■ **RECORDS SHOWN**:
####
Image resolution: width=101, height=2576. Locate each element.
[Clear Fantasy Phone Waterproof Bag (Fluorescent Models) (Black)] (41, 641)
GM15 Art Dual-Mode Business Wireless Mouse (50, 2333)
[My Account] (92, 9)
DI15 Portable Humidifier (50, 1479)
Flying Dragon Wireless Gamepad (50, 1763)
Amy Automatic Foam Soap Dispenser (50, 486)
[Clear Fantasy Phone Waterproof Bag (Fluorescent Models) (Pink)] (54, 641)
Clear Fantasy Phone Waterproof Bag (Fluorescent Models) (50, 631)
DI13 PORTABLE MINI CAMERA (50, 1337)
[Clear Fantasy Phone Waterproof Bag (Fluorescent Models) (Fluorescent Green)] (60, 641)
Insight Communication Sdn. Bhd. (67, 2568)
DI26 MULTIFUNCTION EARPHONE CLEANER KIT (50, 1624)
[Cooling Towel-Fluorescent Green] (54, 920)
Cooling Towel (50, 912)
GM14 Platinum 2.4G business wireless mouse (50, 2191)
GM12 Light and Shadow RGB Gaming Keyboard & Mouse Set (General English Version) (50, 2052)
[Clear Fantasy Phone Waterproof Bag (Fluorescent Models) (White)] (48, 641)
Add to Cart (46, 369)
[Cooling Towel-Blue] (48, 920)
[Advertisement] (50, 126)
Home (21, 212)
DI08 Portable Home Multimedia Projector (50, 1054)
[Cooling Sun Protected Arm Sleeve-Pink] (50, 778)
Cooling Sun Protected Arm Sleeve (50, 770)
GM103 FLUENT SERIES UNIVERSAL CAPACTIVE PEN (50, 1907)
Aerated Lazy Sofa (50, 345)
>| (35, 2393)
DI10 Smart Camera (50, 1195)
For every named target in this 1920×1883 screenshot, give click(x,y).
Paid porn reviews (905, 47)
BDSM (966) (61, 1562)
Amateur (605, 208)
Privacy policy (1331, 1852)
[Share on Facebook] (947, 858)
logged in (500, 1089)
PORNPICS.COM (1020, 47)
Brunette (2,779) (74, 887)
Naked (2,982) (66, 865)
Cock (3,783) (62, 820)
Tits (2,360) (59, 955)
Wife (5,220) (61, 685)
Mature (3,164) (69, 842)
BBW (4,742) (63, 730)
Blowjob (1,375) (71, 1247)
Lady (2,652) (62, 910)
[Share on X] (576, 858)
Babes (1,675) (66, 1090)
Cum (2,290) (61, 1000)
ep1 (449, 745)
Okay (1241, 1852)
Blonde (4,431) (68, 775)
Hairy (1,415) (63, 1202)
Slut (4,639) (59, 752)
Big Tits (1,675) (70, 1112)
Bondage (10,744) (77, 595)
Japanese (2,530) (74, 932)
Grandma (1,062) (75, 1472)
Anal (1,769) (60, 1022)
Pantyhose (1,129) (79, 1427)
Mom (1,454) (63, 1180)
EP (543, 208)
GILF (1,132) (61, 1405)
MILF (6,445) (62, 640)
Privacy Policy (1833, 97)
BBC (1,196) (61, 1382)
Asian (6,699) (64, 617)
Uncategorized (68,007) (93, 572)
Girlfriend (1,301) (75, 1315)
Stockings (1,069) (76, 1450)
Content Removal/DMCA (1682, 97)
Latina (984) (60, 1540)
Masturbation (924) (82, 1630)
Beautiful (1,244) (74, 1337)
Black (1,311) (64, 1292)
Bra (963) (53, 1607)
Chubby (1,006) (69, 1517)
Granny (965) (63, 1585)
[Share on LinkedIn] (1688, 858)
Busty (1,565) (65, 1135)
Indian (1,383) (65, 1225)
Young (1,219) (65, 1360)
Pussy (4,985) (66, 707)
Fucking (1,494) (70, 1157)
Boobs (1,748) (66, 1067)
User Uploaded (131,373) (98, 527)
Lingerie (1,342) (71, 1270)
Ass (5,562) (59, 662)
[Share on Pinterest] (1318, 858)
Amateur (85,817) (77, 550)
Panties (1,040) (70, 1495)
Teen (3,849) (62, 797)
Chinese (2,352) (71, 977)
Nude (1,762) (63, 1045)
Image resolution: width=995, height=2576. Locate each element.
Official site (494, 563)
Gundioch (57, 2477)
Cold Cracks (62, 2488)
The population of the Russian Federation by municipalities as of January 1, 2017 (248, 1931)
####
■ **TASK DIRECTIONS**: The answer should repeat every line of the listing exactly.

■ **RESPONSE TO THIS TASK**:
Image resolution: width=101, height=2576. Locate each element.
[Clear Fantasy Phone Waterproof Bag (Fluorescent Models) (Black)] (41, 641)
GM15 Art Dual-Mode Business Wireless Mouse (50, 2333)
[My Account] (92, 9)
DI15 Portable Humidifier (50, 1479)
Flying Dragon Wireless Gamepad (50, 1763)
Amy Automatic Foam Soap Dispenser (50, 486)
[Clear Fantasy Phone Waterproof Bag (Fluorescent Models) (Pink)] (54, 641)
Clear Fantasy Phone Waterproof Bag (Fluorescent Models) (50, 631)
DI13 PORTABLE MINI CAMERA (50, 1337)
[Clear Fantasy Phone Waterproof Bag (Fluorescent Models) (Fluorescent Green)] (60, 641)
Insight Communication Sdn. Bhd. (67, 2568)
DI26 MULTIFUNCTION EARPHONE CLEANER KIT (50, 1624)
[Cooling Towel-Fluorescent Green] (54, 920)
Cooling Towel (50, 912)
GM14 Platinum 2.4G business wireless mouse (50, 2191)
GM12 Light and Shadow RGB Gaming Keyboard & Mouse Set (General English Version) (50, 2052)
[Clear Fantasy Phone Waterproof Bag (Fluorescent Models) (White)] (48, 641)
Add to Cart (46, 369)
[Cooling Towel-Blue] (48, 920)
[Advertisement] (50, 126)
Home (21, 212)
DI08 Portable Home Multimedia Projector (50, 1054)
[Cooling Sun Protected Arm Sleeve-Pink] (50, 778)
Cooling Sun Protected Arm Sleeve (50, 770)
GM103 FLUENT SERIES UNIVERSAL CAPACTIVE PEN (50, 1907)
Aerated Lazy Sofa (50, 345)
>| (35, 2393)
DI10 Smart Camera (50, 1195)
For every named target in this 1920×1883 screenshot, give click(x,y).
Paid porn reviews (905, 47)
BDSM (966) (61, 1562)
Amateur (605, 208)
Privacy policy (1331, 1852)
[Share on Facebook] (947, 858)
logged in (500, 1089)
PORNPICS.COM (1020, 47)
Brunette (2,779) (74, 887)
Naked (2,982) (66, 865)
Cock (3,783) (62, 820)
Tits (2,360) (59, 955)
Wife (5,220) (61, 685)
Mature (3,164) (69, 842)
BBW (4,742) (63, 730)
Blowjob (1,375) (71, 1247)
Lady (2,652) (62, 910)
[Share on X] (576, 858)
Babes (1,675) (66, 1090)
Cum (2,290) (61, 1000)
ep1 (449, 745)
Okay (1241, 1852)
Blonde (4,431) (68, 775)
Hairy (1,415) (63, 1202)
Slut (4,639) (59, 752)
Big Tits (1,675) (70, 1112)
Bondage (10,744) (77, 595)
Japanese (2,530) (74, 932)
Grandma (1,062) (75, 1472)
Anal (1,769) (60, 1022)
Pantyhose (1,129) (79, 1427)
Mom (1,454) (63, 1180)
EP (543, 208)
GILF (1,132) (61, 1405)
MILF (6,445) (62, 640)
Privacy Policy (1833, 97)
BBC (1,196) (61, 1382)
Asian (6,699) (64, 617)
Uncategorized (68,007) (93, 572)
Girlfriend (1,301) (75, 1315)
Stockings (1,069) (76, 1450)
Content Removal/DMCA (1682, 97)
Latina (984) (60, 1540)
Masturbation (924) (82, 1630)
Beautiful (1,244) (74, 1337)
Black (1,311) (64, 1292)
Bra (963) (53, 1607)
Chubby (1,006) (69, 1517)
Granny (965) (63, 1585)
[Share on LinkedIn] (1688, 858)
Busty (1,565) (65, 1135)
Indian (1,383) (65, 1225)
Young (1,219) (65, 1360)
Pussy (4,985) (66, 707)
Fucking (1,494) (70, 1157)
Boobs (1,748) (66, 1067)
User Uploaded (131,373) (98, 527)
Lingerie (1,342) (71, 1270)
Ass (5,562) (59, 662)
[Share on Pinterest] (1318, 858)
Amateur (85,817) (77, 550)
Panties (1,040) (70, 1495)
Teen (3,849) (62, 797)
Chinese (2,352) (71, 977)
Nude (1,762) (63, 1045)
Image resolution: width=995, height=2576. Locate each element.
Official site (494, 563)
Gundioch (57, 2477)
Cold Cracks (62, 2488)
The population of the Russian Federation by municipalities as of January 1, 2017 (248, 1931)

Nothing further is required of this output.